### Exercise directions
From the XGCM Grid Index page below, print everything from "ds, coords, metrics" down to "the grid object.", word for word.

### Extract
# XGCM Grid Index

In [None]:
%load_ext watermark

import xarray as xr
import xgcm
from xarray.testing import _assert_internal_invariants

%watermark -iv

In [None]:
import xgcm.test.datasets

ds, coords, metrics = xgcm.test.datasets.datasets_grid_metric("C")

In [None]:
import numpy as np
from xarray.core.indexes import Index, PandasIndex
from xarray.core.indexing import IndexSelResult


def grid_isel_indexers(grid: xgcm.Grid, indexers: dict):
    # TODO: make this a Grid.isel method
    # TODO: cache positions on the grid object.
    dim_to_pos = {}
    for key, axis in grid.axes.items():
        for pos, name in axis.coords.items():
            dim_to_pos.update({name: (key, pos)})

    new_indexers = {}
    new_indexers.update(indexers)
    for dim, key in indexers.items():
        axis, pos = dim_to_pos[dim]
        print(axis, pos)

        if np.isscalar(key):
            key = [key]
        key = np.asarray(key)

### Supplied information

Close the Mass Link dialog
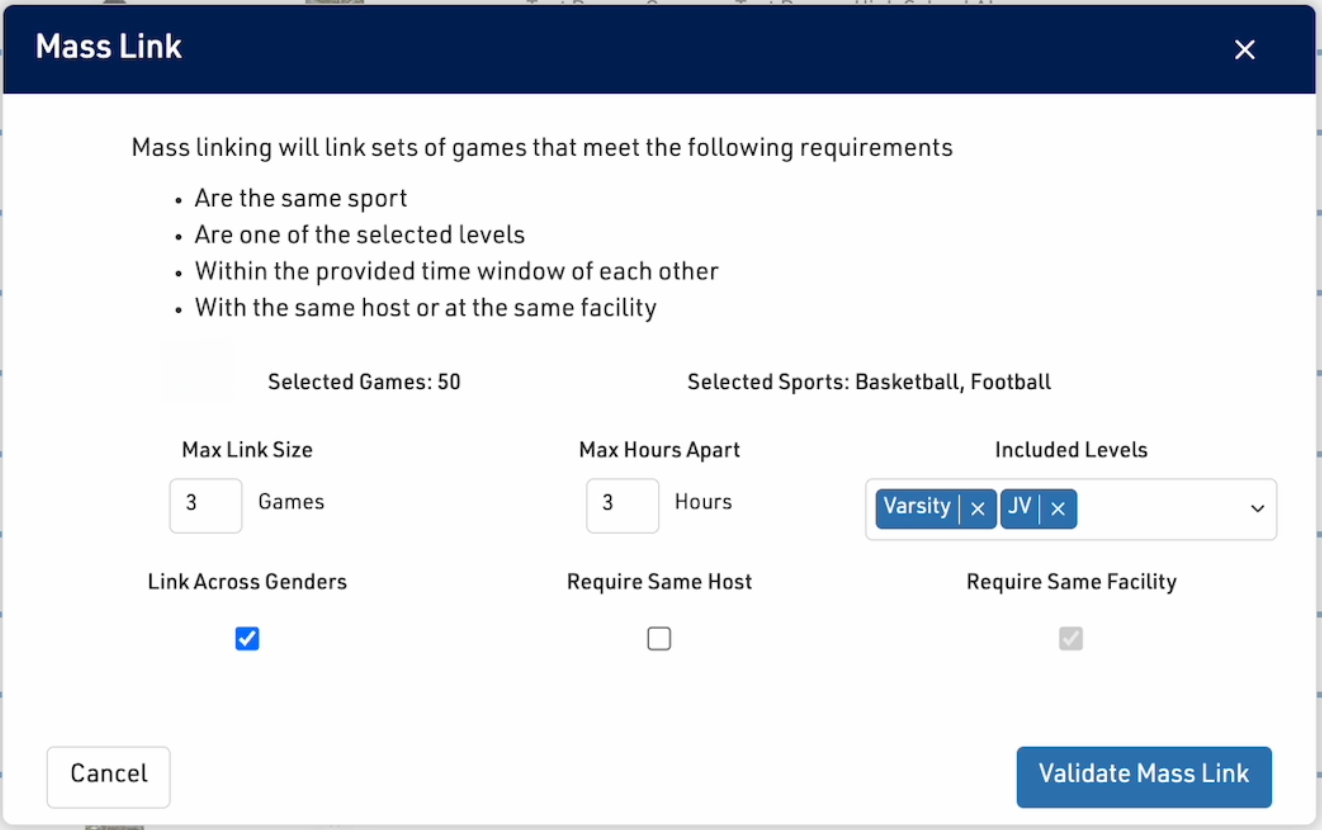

### Solution for this task
ds, coords, metrics = xgcm.test.datasets.datasets_grid_metric("C")

In [None]:
import numpy as np
from xarray.core.indexes import Index, PandasIndex
from xarray.core.indexing import IndexSelResult


def grid_isel_indexers(grid: xgcm.Grid, indexers: dict):
    # TODO: make this a Grid.isel method
    # TODO: cache positions on the grid object.